The Sacred Rights of Conscience: Selected Readings on Religious Liberty and Church-state Relations in the American Founding
Daniel L. Dreisbach, Mark David Hall
Liberty Fund, 2009 - History - 672 pages
The Sacred Rights of Conscience provides students and scholars a rich collection of primary sources that illuminate the discussions and debates about religious liberty in the American founding era. This compilation of primary documents provides a thorough and balanced examination of the evolving relationship between public religion and American culture, from pre-colonial biblical and European sources to the early nineteenth century, to allow the reader to explore the social and political forces that defined the concept of religious liberty and shaped American church-state relations.
Including material that has been previously unavailable or hard to find, The Sacred Rights of Conscience contains original documents from both public and private papers, such as constitutions, statutes, legislative resolutions, speeches, sermons, newspapers, letters, and diary entries. These documents provide a vivid reminder that religion was a dynamic factor in shaping American social, legal, and political culture and that there has been a struggle since the inception of the Republic to define the prudential and constitutional role of religion in public culture.

Tasks for this exercise.
**1)** According to the book listing, who published the book and in what year?
**2)** From the book listing, quote the passage starting at "Including material that" and ending at "in public culture.".
The material after this point is separate from the book listing.

Data lines.

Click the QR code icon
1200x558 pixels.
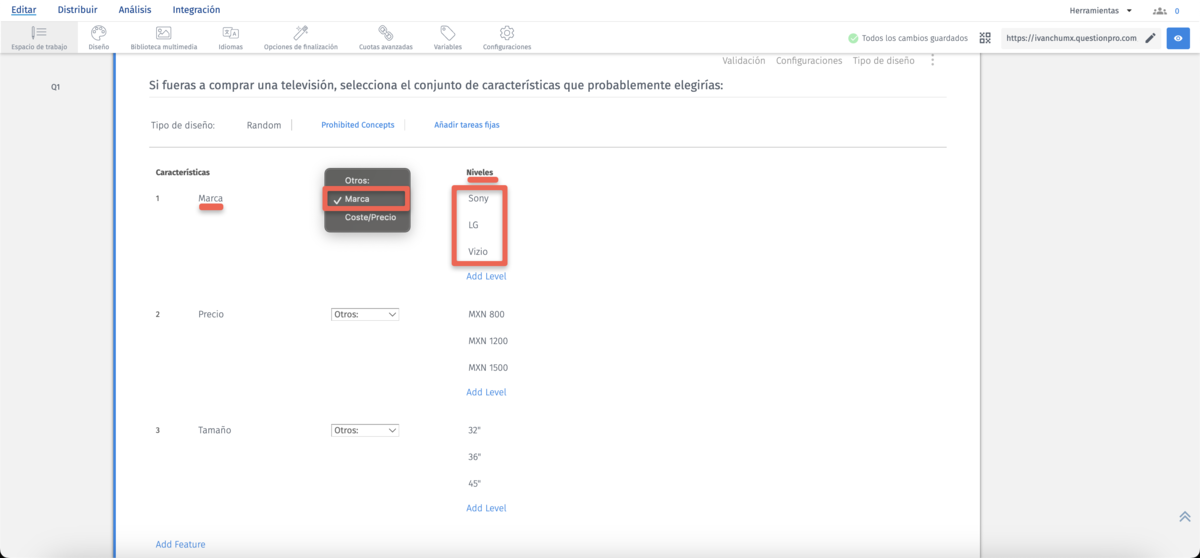click(985, 38)
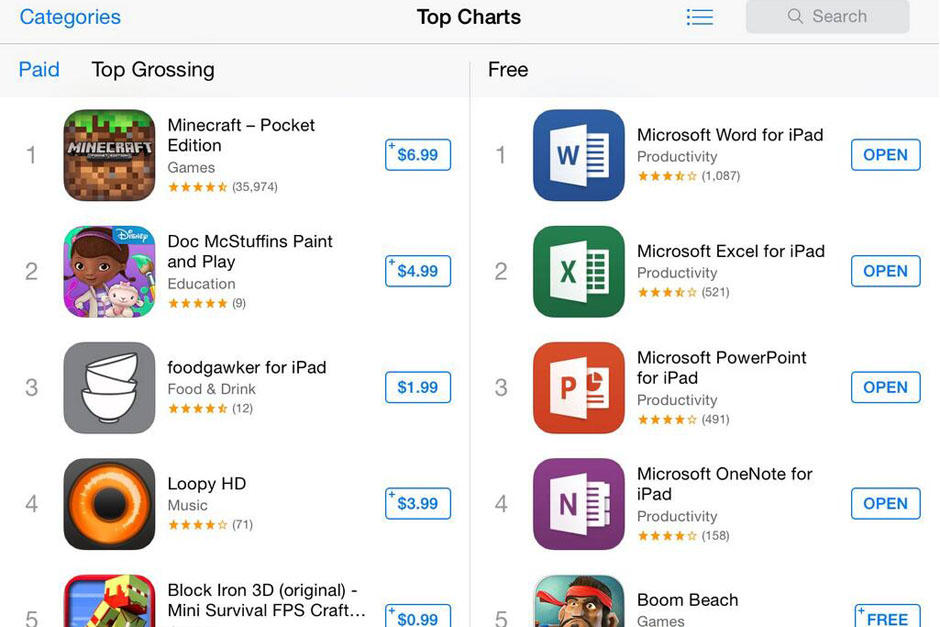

Written answers.
**1)** Liberty Fund, in 2009.

**2)**
Including material that has been previously unavailable or hard to find, The Sacred Rights of Conscience contains original documents from both public and private papers, such as constitutions, statutes, legislative resolutions, speeches, sermons, newspapers, letters, and diary entries. These documents provide a vivid reminder that religion was a dynamic factor in shaping American social, legal, and political culture and that there has been a struggle since the inception of the Republic to define the prudential and constitutional role of religion in public culture.